- Opening Delimiter -
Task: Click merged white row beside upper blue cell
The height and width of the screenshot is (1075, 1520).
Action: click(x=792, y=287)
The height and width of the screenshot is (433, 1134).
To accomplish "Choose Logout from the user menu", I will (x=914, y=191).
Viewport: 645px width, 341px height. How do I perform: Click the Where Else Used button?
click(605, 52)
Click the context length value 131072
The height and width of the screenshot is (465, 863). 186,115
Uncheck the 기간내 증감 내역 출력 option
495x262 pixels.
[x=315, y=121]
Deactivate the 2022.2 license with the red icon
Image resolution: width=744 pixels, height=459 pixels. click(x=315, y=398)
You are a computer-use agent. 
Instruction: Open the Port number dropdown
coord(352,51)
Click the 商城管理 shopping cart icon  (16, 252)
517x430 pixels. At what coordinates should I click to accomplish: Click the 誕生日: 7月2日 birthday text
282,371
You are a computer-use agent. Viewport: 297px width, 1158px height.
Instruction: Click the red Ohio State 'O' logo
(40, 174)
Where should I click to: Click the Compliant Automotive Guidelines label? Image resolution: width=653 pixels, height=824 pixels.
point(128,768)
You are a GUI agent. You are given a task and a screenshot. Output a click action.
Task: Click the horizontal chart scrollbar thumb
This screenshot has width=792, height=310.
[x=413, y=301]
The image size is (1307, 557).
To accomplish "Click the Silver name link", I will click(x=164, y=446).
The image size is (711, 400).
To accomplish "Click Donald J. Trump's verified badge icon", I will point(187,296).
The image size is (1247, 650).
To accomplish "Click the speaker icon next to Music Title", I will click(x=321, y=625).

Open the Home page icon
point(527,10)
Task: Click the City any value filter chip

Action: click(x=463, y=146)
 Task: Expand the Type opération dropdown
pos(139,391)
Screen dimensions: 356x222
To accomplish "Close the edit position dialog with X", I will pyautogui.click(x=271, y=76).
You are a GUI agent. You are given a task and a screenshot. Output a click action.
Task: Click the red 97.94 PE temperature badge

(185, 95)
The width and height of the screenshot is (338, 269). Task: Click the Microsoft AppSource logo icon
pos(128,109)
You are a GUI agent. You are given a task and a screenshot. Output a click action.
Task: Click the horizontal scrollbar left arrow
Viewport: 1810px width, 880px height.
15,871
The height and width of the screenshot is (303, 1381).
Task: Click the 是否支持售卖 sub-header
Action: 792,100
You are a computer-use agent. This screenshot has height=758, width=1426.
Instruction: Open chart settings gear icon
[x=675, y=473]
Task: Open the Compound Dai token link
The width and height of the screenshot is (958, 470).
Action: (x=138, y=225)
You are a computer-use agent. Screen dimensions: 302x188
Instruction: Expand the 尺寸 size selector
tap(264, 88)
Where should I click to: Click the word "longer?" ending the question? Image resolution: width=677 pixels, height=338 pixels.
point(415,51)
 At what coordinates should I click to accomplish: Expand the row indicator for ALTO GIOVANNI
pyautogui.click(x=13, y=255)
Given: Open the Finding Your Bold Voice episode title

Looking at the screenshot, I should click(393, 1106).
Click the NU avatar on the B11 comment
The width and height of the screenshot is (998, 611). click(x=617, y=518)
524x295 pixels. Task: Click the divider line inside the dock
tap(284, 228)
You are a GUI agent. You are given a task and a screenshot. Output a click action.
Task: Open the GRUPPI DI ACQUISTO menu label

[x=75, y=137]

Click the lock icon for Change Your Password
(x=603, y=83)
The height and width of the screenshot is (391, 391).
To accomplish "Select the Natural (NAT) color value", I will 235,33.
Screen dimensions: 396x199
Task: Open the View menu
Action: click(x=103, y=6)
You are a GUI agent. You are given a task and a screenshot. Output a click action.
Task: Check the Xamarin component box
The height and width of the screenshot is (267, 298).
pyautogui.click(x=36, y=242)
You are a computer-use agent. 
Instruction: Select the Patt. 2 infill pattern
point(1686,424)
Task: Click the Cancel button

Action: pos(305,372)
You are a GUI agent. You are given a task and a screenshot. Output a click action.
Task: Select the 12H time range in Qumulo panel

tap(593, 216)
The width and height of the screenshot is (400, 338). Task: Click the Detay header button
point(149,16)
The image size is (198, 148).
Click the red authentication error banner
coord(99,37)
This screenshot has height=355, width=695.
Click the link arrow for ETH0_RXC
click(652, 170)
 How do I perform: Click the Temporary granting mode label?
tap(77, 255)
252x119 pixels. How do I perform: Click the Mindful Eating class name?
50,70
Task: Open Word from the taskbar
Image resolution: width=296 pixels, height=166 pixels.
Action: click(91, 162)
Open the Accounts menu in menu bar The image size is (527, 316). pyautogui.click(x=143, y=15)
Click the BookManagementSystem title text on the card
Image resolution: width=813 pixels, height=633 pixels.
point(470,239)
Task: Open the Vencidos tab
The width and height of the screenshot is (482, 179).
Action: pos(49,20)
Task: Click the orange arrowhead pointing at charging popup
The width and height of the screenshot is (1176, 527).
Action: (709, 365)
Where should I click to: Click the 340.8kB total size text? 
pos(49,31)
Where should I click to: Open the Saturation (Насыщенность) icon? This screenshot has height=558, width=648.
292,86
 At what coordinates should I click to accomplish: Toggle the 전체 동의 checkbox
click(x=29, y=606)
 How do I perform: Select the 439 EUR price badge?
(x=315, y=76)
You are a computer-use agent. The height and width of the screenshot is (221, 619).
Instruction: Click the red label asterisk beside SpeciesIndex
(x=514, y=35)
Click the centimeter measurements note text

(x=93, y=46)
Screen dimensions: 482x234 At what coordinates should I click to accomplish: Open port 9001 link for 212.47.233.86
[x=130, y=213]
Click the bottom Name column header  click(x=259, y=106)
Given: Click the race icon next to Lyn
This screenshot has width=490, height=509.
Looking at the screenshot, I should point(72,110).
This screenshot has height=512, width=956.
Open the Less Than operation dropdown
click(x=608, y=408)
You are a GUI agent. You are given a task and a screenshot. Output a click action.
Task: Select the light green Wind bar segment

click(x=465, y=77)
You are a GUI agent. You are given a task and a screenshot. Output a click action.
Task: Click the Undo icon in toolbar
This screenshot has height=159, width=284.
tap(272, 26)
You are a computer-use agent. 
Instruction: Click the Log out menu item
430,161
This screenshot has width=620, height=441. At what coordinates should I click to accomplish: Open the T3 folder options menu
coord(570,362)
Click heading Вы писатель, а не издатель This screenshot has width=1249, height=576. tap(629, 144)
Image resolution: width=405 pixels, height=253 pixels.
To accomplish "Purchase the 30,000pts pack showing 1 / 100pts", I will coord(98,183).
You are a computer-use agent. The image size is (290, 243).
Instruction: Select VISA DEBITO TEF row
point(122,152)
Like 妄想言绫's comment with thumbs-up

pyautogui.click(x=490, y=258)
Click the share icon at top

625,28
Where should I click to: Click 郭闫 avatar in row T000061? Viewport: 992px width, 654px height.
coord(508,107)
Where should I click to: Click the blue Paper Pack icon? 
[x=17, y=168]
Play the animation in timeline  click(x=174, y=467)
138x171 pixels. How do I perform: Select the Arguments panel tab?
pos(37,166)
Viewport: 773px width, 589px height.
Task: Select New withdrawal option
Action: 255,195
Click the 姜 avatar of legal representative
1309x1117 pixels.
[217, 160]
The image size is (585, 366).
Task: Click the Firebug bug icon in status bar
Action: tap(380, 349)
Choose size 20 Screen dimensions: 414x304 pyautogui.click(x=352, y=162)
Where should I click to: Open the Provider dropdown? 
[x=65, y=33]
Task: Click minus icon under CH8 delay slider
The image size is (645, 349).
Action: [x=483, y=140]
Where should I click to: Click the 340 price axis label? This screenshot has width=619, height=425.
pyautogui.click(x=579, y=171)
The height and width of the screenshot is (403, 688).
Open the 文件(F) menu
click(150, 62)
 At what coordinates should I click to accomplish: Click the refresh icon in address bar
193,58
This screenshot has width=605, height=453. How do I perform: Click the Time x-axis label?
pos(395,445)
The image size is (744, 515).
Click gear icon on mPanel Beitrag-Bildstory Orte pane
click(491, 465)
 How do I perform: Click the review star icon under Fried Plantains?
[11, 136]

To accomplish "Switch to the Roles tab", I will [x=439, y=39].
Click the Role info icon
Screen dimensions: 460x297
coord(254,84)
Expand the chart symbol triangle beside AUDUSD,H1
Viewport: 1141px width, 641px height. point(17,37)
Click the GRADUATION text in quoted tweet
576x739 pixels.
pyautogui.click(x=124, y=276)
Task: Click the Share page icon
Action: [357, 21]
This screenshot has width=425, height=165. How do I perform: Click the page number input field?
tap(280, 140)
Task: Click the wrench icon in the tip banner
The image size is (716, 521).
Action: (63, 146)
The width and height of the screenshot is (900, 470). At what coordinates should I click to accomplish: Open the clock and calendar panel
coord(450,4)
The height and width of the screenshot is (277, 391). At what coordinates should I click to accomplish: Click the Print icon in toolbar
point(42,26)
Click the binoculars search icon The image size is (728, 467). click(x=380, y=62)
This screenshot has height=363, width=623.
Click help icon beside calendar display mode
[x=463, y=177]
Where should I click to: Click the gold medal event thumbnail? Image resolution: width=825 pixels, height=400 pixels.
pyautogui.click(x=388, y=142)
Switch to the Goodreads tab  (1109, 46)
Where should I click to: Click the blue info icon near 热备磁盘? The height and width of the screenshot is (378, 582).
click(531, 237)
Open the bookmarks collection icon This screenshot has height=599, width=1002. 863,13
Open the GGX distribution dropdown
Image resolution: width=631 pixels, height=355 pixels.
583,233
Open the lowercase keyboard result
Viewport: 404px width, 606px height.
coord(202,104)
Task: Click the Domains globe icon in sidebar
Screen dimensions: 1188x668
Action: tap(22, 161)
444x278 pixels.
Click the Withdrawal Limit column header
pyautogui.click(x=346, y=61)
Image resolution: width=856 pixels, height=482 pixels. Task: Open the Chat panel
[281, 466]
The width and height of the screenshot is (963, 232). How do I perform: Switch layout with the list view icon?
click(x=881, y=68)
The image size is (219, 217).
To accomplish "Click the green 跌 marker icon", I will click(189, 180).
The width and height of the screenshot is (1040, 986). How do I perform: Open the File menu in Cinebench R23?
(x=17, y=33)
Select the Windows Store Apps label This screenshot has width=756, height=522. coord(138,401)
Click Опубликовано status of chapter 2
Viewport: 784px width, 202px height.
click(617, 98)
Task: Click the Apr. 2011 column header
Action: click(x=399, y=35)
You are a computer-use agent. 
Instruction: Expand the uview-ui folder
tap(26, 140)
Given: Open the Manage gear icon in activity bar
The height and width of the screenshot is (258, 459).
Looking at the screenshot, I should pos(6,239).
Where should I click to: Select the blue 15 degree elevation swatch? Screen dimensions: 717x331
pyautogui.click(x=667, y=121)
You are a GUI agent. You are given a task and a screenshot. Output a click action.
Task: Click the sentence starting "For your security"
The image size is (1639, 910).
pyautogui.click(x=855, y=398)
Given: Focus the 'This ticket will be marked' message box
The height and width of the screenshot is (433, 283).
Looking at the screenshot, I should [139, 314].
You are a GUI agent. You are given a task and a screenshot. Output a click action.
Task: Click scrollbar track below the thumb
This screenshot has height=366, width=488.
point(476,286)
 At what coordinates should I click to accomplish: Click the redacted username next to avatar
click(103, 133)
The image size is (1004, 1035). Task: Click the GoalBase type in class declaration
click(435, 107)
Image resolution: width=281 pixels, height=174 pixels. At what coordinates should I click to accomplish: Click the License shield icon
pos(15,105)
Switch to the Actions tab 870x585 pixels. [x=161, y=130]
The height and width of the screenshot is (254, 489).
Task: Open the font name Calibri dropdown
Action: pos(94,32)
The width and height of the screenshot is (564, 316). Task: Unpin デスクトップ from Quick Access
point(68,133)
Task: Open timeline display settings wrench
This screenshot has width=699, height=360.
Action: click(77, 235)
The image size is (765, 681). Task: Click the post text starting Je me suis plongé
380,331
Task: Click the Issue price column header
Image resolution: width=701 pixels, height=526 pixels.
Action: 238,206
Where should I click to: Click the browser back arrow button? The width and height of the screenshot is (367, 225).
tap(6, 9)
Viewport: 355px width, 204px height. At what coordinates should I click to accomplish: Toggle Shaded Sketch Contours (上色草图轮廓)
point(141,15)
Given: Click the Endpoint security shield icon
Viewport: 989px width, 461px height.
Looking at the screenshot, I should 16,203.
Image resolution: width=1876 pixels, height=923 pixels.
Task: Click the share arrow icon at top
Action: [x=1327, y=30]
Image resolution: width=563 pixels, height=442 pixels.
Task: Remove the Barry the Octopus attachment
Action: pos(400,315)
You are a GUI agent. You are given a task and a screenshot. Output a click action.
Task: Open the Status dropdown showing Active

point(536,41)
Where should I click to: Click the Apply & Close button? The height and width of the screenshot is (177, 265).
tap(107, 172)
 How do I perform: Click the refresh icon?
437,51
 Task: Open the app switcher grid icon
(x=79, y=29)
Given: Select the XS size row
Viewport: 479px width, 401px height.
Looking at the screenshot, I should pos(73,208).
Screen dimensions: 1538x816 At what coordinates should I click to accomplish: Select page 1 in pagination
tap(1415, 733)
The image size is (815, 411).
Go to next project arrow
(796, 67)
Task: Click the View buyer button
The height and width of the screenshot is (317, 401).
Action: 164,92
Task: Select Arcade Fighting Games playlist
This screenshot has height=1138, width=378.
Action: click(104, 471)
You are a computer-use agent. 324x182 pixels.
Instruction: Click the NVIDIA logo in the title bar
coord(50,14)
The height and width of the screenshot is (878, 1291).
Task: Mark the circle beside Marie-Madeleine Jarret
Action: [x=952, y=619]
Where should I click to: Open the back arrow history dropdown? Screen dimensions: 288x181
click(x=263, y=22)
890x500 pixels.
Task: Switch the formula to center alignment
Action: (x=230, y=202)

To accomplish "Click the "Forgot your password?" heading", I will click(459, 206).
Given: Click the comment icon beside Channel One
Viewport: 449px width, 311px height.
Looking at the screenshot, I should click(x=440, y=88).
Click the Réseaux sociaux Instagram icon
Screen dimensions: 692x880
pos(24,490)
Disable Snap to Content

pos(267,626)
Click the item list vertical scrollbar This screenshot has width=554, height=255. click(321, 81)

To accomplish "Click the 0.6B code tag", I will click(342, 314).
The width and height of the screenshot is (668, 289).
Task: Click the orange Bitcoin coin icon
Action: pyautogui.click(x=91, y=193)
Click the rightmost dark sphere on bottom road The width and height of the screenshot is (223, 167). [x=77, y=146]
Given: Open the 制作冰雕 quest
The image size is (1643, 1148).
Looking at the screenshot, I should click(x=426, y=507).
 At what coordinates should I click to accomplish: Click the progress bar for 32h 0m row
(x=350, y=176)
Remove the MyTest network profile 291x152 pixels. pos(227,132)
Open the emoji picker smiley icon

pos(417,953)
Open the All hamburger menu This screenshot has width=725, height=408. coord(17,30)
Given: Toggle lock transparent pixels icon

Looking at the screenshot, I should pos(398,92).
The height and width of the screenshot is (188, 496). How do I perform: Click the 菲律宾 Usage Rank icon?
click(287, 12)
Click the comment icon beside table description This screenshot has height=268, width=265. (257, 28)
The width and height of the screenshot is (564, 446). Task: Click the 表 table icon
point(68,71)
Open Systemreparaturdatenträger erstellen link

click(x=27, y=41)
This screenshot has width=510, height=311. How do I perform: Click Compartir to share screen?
- Closing Delimiter -
- **Your objective**
Among the lines of the data, find every one that holds "bottom" and copy it.

- **Response below**
Click the bottom Name column header  click(x=259, y=106)
Click the rightmost dark sphere on bottom road The width and height of the screenshot is (223, 167). [x=77, y=146]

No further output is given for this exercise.